From this result, it is evident that as the resolution of the image increases, the encoding time increases, but the increment is lower in the proposed solution compared to Serial FIC. The average encoding time in Serial FIC is 1145 s, but the in the proposed solution, the average encoding time is 455 s. Thus, the proposed solution has an average speed up of 2.51 compared to Serial FIC. The average decoding time in Serial FIC is 7.14 s, but in the proposed solution, it is only 3.67. The proposed solution has a 1.95 times speed up in decoding time compared to Serial FIC. The speed up in encoding process in the proposed solution is due to parallelization in the steps of calculation of transformations and matching to every transformation to find best match with least error.
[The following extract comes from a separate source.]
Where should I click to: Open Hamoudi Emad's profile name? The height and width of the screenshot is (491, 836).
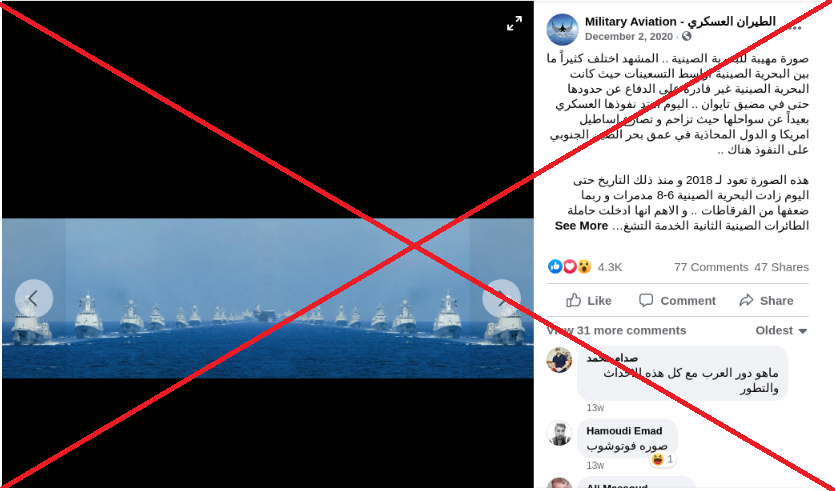tap(624, 431)
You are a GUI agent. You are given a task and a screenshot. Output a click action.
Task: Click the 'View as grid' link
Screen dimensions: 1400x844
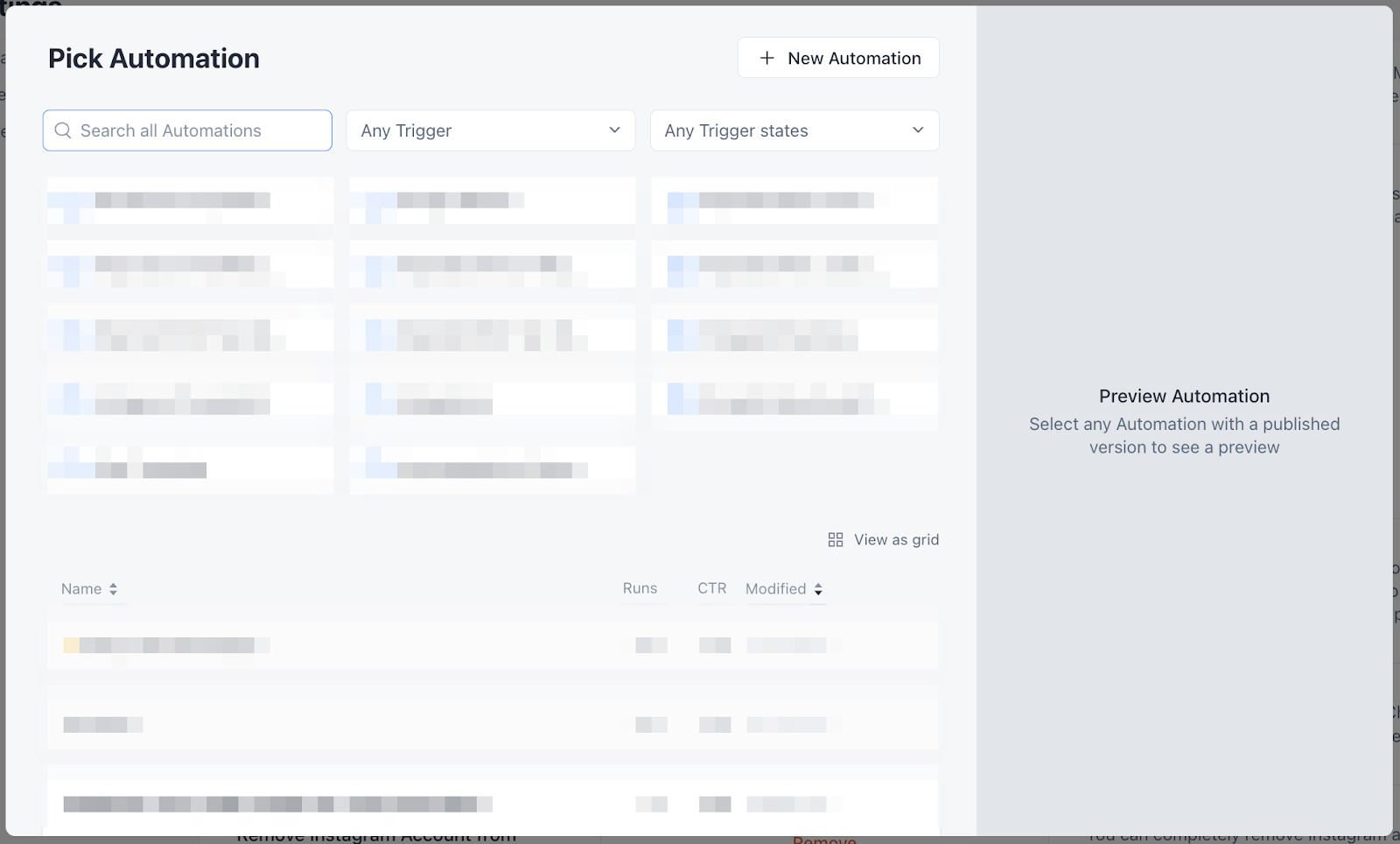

The reduction in the decoding time is due to parallelization in the step of replacing the pixels of range block from the transformed block of each range block (Fig. 3).

Fig. 3

Serial and parallel FIC decoding time

The box-whisker plot of encoding time for different images in four different scales of 64 * 64, 200 * 200, 225 * 225, and 512 * 512 is given in Fig. 4.

Fig. 4

Box-whisker plot of encoding time

Though earlier many solutions have been proposed for FIC, they did not fully exploit the processing capability of the underlying hardware. Due to this, hardware was underutilized and it took long time for compression. Parallelization was the solution to increase the hardware utilization and reduce the time for compression. There were two options for parallelization, process level and thread level. In case of FIC, thread level parallelization was suited more than process level as the processing overhead of inter-process communication would be high for FIC, and it would ruin the advantages of parallelization. Due to this, thread-level parallelization was adopted. The results proved that compression time is reduced by increasing the utilization of underlying hardware using threads.

5 Conclusions

In this work, a multi thread-based parallelization using multi-core processors is implemented to speed up the execution of FIC. FIC is generally resource and time-consuming algorithm, and the computation complexity is exponentially increasing with increase in size of the image. Though many algorithms have been proposed for FIC, they have two issues of underutilization of hardware and large time for encoding. In this work, thread-level parallelism is introduced to FIC to solve the two issues of underutilization and larger encoding time. The performance of the proposed solution was tested for different images at different scales, and results show an average 2.51-time reduction in encoding time. The reduction in encoding time was achieved at the cost of increasing the hardware utilization through thread-level parallelism. A limitation in this approach is that for self-similar blocks, the computation effort is repeated. This limitation can be solved by further parallelization by splitting the image to high-level blocks and clustering them based on entropy or structural similarity and applying parallel FIC for a representative block in each cluster and approximating other blocks in cluster based on it. This will further reduce the encoding time.